Radiomics and Machine Learning approaches for breast MRI data interpretation

by Luana Conte (Dipartimento di Fisica e Chimica dell’Universita' di Palermo)

Europe/Rome
250 (INFN - Pisa)

250

INFN - Pisa

Description

Abstract: 

Background. Distinguishing between in situ and invasive breast cancer prior to surgery is essential for guiding treatment decisions and surgical planning. Although Radiomics and Machine Learning (ML) have demonstrated potential in enhancing diagnostic accuracy using breast MRI, their specific application to this classification task remains relatively underexplored. This study aimed to assess the performance of various ML algorithms trained on Radiomic features derived from dynamic contrast-enhanced MRI (DCE–MRI), combined with basic clinical data, to classify breast cancer lesions as either in situ or invasive.

Methods. A retrospective dataset of 71 post-contrast DCE–MRI scans was analyzed, including 24 in situ and 47 invasive cases. Tumor regions were manually segmented, and Radiomic features were extracted using the PyRadiomics library. A small set of clinical variables was also incorporated. Multiple ML classifiers were tested using a Leave-One-Out Cross-Validation (LOOCV) approach.
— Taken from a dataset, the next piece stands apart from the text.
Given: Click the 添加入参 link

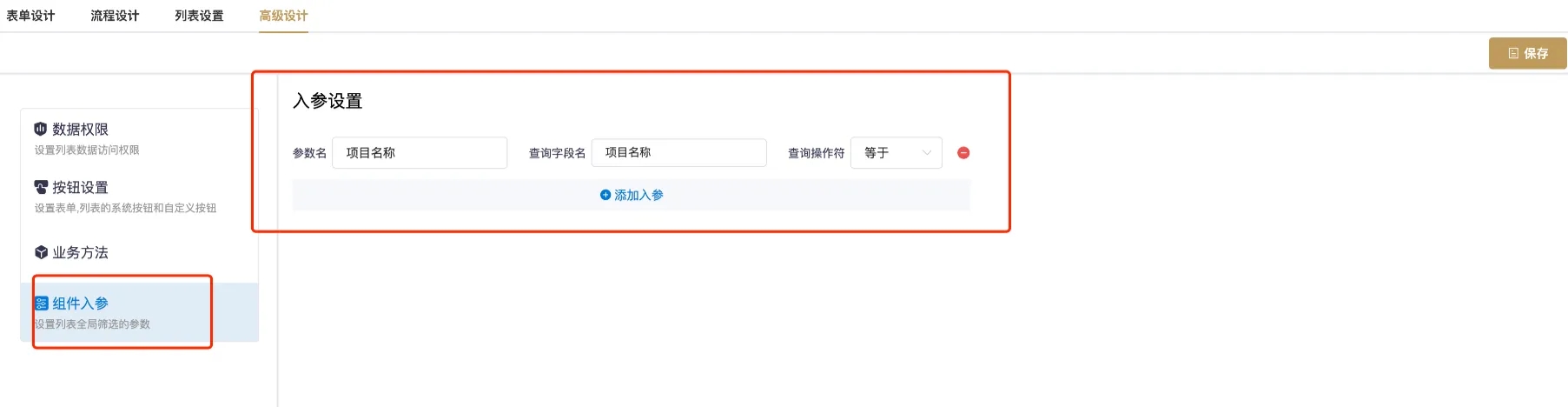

Feature selection was performed through three distinct techniques: Minimum Redundancy Maximum Relevance (MRMR), mutual information, and an AUC-based ranking method that progressively added features based on individual ROC AUC performance. Axial 3D rotation was applied for data augmentation.
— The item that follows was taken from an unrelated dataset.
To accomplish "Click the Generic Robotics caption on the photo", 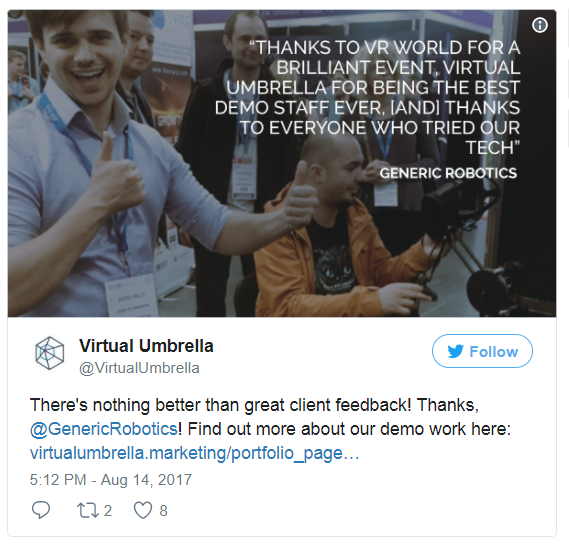I will (x=448, y=173).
Results. Among the models tested, Support Vector Machine (SVM), K-Nearest Neighbors (KNN), Random Forest (RF), and Extreme Gradient Boosting (XGBoost) achieved the highest performance, with maximum accuracy reaching 79% and an AUC of 0.81. SVM and RF offered higher precision and specificity, whereas KNN and XGBoost demonstrated stronger recall and F1-scores, particularly in detecting in situ cases. Notably, KNN showed the most balanced trade-off between sensitivity and specificity, even without data augmentation.

Conclusion. The results indicate that Radiomic analysis of DCE–MRI, when combined with robust ML models, can effectively support the preoperative classification of in situ versus invasive breast cancer. This approach performs well even with limited datasets and could enhance clinical decision-making. Further validation on larger cohorts and integration with complementary imaging or clinical data is encouraged.